### Work instructions
Pictures in the entries below are excluded; copy only the lines from the one containing "Where should I" to the one containing "Image resolution: width=367", both included.

### Extracted data
Start of Block
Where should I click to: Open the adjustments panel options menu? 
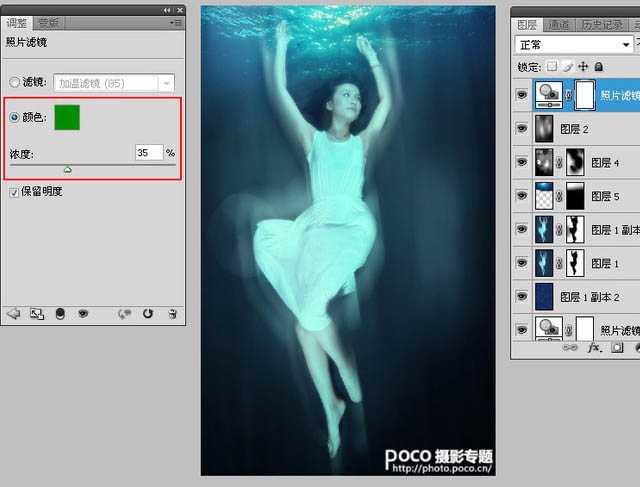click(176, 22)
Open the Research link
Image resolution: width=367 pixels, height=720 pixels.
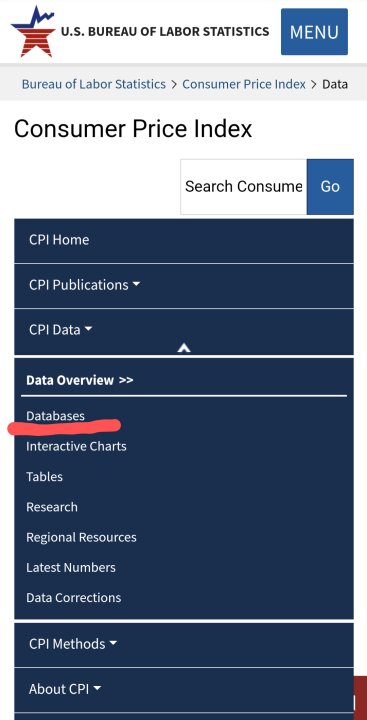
End of Block
Start of Block
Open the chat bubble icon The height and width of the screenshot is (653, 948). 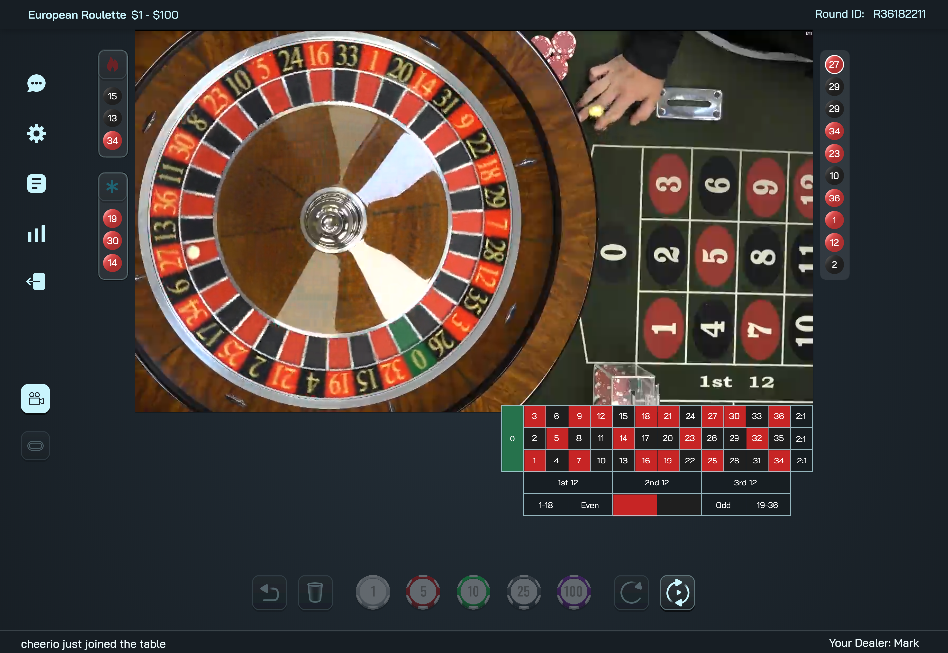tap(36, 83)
End of Block
### Written response
Where should I click to: Open the adjustments panel options menu? 
click(176, 22)
Open the Research link
Image resolution: width=367 pixels, height=720 pixels.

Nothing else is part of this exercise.